Copy word for word the rows below, from the line with "Given: Focus the Rechercher search field" to the line with "click(x=487, y=134)". Leave the pictures out of your answer.
--------------------
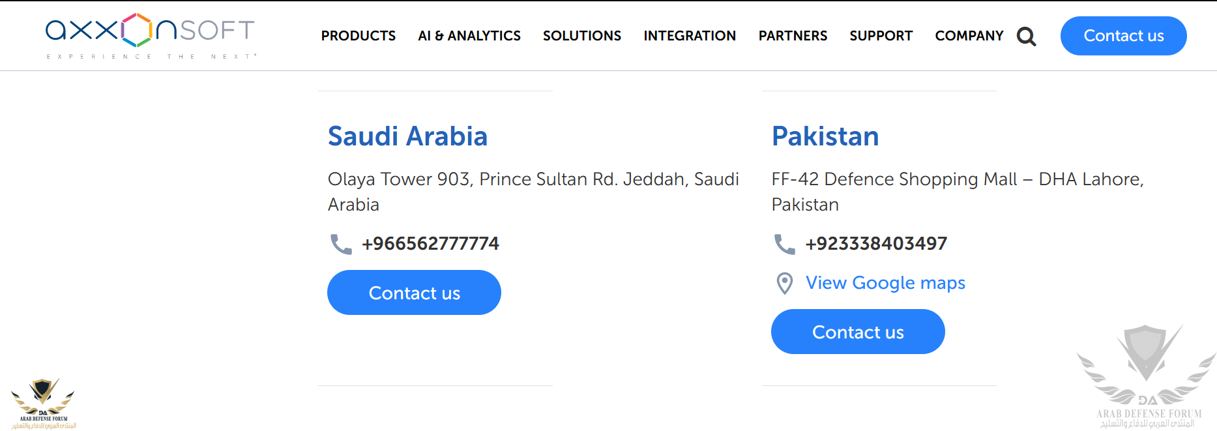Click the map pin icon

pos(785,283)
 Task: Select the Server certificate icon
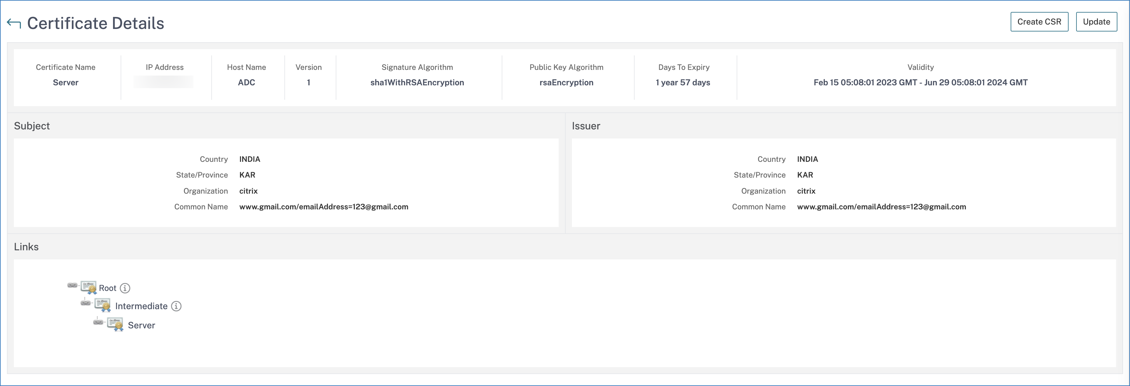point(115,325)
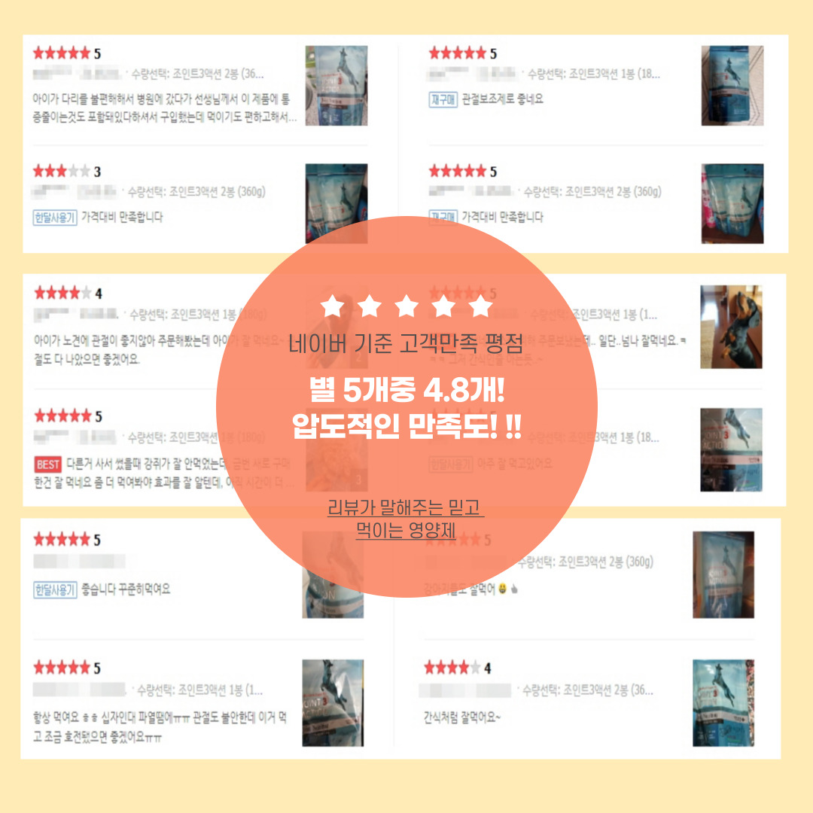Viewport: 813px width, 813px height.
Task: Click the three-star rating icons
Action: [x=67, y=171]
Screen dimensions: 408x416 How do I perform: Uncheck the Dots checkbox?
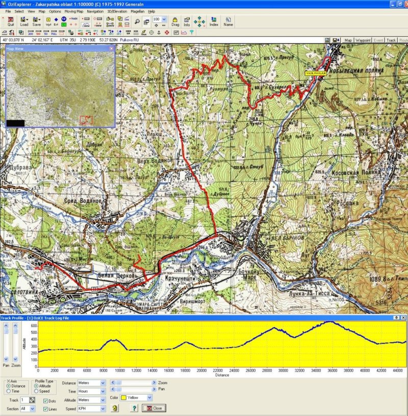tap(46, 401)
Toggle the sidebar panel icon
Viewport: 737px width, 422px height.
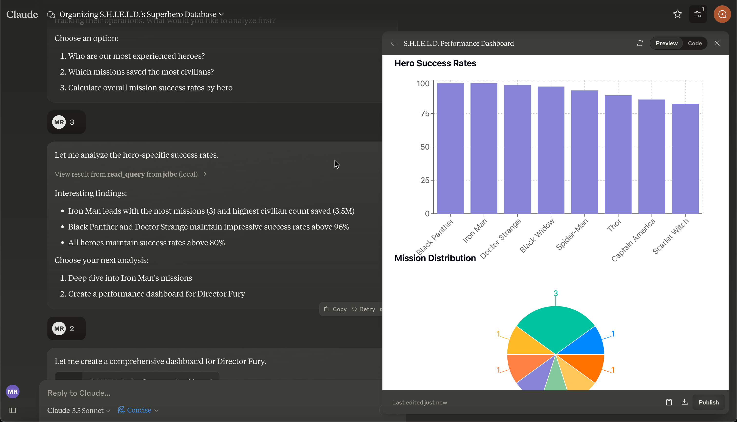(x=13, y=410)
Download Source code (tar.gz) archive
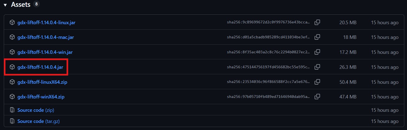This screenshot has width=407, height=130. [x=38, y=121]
--------------------
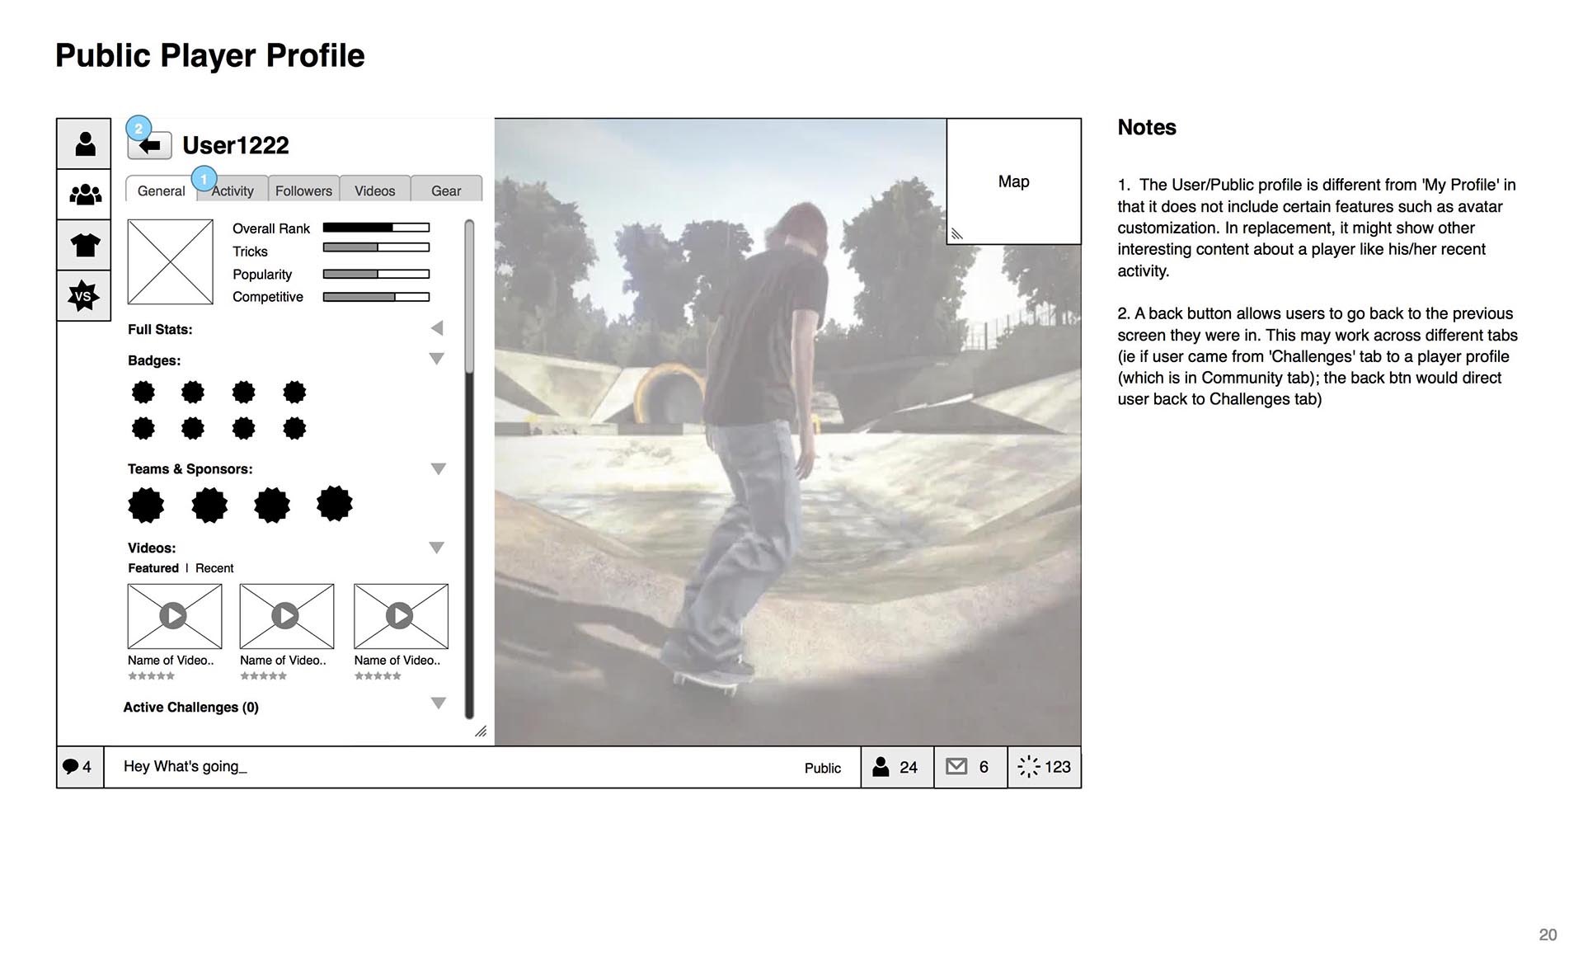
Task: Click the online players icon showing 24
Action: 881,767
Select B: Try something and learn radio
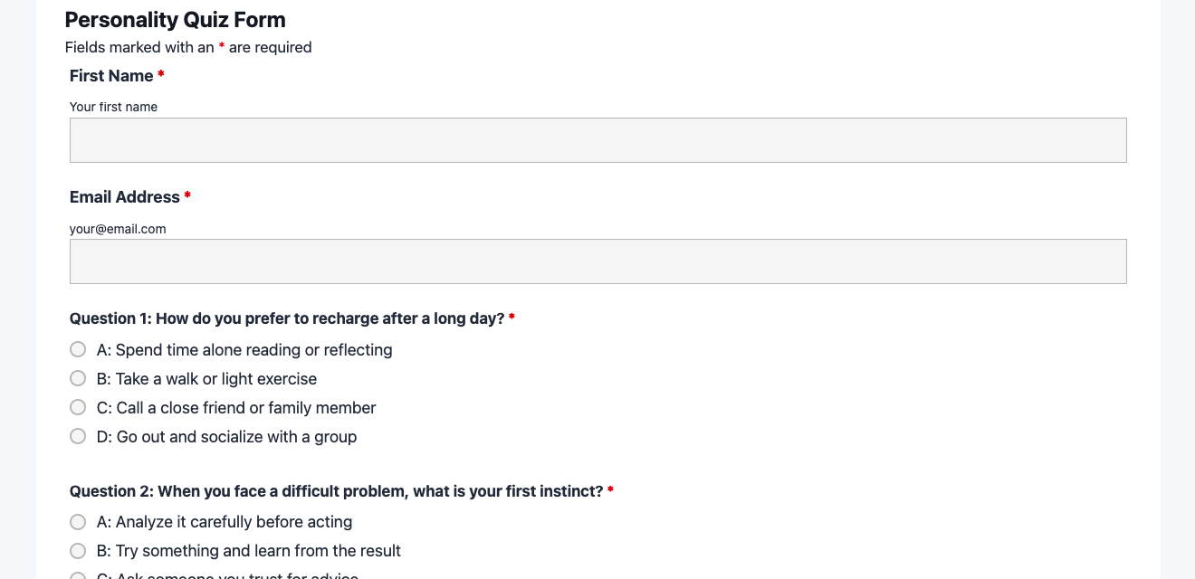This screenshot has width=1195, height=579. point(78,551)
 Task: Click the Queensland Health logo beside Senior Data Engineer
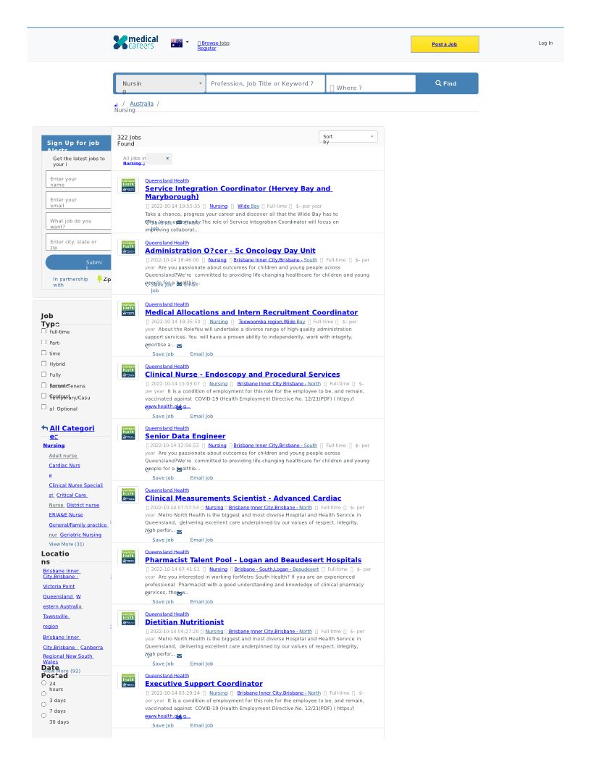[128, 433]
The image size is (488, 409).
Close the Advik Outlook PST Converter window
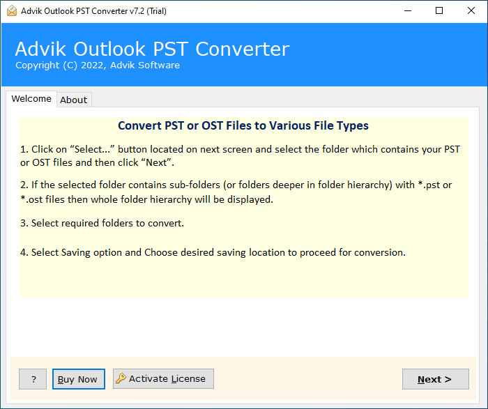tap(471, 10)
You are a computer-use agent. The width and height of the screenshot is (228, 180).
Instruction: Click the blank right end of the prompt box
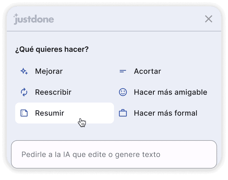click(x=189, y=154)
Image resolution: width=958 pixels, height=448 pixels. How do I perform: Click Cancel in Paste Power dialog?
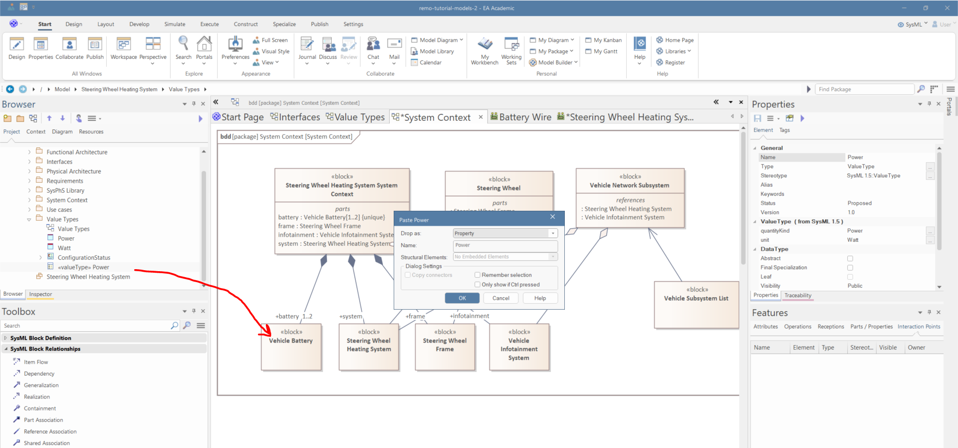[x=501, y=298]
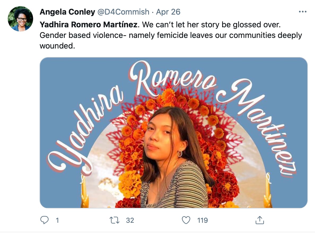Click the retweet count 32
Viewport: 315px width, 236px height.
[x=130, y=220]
--------------------
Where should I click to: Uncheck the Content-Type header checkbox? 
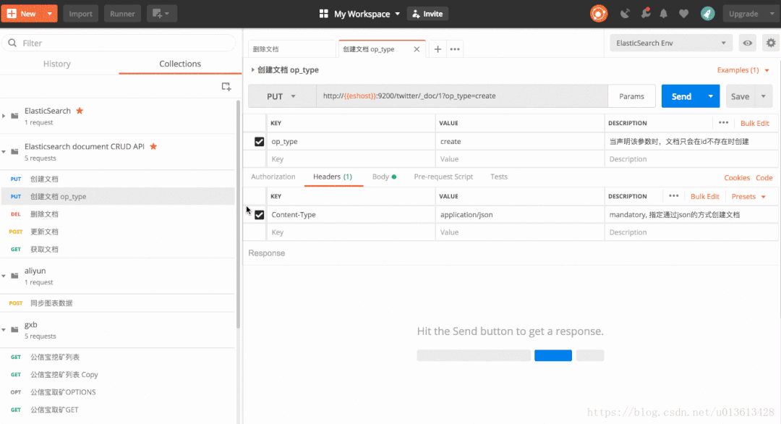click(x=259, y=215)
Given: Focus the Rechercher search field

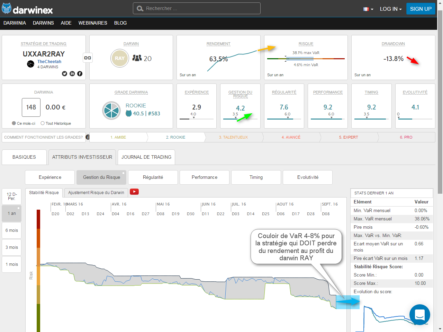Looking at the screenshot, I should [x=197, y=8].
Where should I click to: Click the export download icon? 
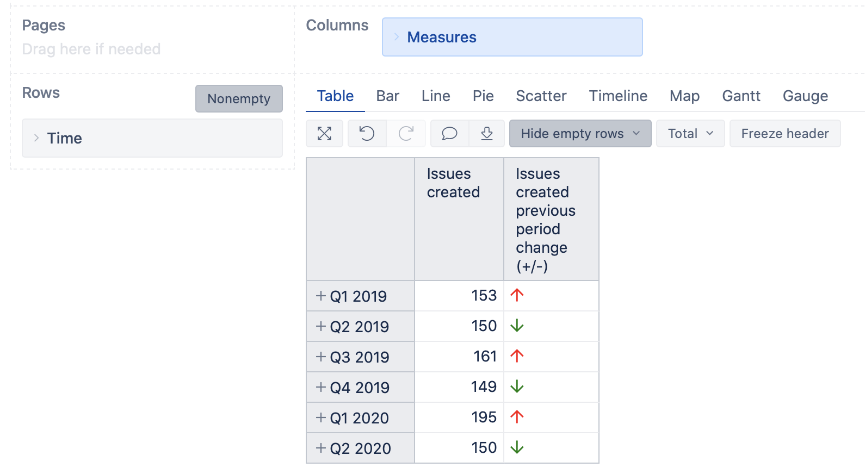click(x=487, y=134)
--------------------
## Result for this exercise
Given: Focus the Rechercher search field

Looking at the screenshot, I should [x=197, y=8].
Where should I click to: Click the export download icon? 
click(x=487, y=134)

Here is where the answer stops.